▸ The task
Can you retype every one of the records below, character for character?

▸ Data for this task
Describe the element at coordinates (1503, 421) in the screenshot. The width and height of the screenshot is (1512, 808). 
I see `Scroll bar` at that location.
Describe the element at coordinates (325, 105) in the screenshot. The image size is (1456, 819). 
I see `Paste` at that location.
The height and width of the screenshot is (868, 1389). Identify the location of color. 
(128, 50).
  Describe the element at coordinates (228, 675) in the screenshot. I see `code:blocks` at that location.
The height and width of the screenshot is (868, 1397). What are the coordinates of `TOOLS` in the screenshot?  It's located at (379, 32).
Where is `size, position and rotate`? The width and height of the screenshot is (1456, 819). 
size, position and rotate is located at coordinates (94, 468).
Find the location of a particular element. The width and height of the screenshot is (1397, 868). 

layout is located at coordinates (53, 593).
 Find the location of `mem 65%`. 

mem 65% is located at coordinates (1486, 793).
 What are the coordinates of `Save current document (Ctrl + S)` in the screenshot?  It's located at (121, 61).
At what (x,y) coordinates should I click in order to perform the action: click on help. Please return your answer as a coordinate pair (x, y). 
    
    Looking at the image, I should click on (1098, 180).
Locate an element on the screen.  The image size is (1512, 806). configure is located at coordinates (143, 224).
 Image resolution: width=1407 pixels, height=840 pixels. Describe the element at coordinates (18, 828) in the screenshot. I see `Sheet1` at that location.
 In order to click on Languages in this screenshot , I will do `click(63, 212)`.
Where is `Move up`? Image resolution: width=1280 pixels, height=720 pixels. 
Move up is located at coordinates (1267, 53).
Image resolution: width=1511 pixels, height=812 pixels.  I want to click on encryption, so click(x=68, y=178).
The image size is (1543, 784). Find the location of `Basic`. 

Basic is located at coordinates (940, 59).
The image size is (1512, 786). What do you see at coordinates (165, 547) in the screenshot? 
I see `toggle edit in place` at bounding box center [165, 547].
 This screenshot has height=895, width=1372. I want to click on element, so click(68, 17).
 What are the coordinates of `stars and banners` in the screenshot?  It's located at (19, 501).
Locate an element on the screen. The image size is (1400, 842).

▸ Output of the task
Describe the element at coordinates (1503, 421) in the screenshot. The width and height of the screenshot is (1512, 808). 
I see `Scroll bar` at that location.
Describe the element at coordinates (325, 105) in the screenshot. The image size is (1456, 819). 
I see `Paste` at that location.
The height and width of the screenshot is (868, 1389). Identify the location of color. 
(128, 50).
  Describe the element at coordinates (228, 675) in the screenshot. I see `code:blocks` at that location.
The height and width of the screenshot is (868, 1397). What are the coordinates of `TOOLS` in the screenshot?  It's located at (379, 32).
Where is `size, position and rotate`? The width and height of the screenshot is (1456, 819). 
size, position and rotate is located at coordinates (94, 468).
Find the location of a particular element. The width and height of the screenshot is (1397, 868). 

layout is located at coordinates (53, 593).
 Find the location of `mem 65%`. 

mem 65% is located at coordinates (1486, 793).
 What are the coordinates of `Save current document (Ctrl + S)` in the screenshot?  It's located at (121, 61).
At what (x,y) coordinates should I click in order to perform the action: click on help. Please return your answer as a coordinate pair (x, y). 
    
    Looking at the image, I should click on (1098, 180).
Locate an element on the screen.  The image size is (1512, 806). configure is located at coordinates (143, 224).
 Image resolution: width=1407 pixels, height=840 pixels. Describe the element at coordinates (18, 828) in the screenshot. I see `Sheet1` at that location.
 In order to click on Languages in this screenshot , I will do `click(63, 212)`.
Where is `Move up`? Image resolution: width=1280 pixels, height=720 pixels. 
Move up is located at coordinates (1267, 53).
Image resolution: width=1511 pixels, height=812 pixels.  I want to click on encryption, so click(x=68, y=178).
The image size is (1543, 784). Find the location of `Basic`. 

Basic is located at coordinates (940, 59).
The image size is (1512, 786). What do you see at coordinates (165, 547) in the screenshot? 
I see `toggle edit in place` at bounding box center [165, 547].
 This screenshot has height=895, width=1372. I want to click on element, so click(68, 17).
 What are the coordinates of `stars and banners` in the screenshot?  It's located at (19, 501).
Locate an element on the screen. The image size is (1400, 842).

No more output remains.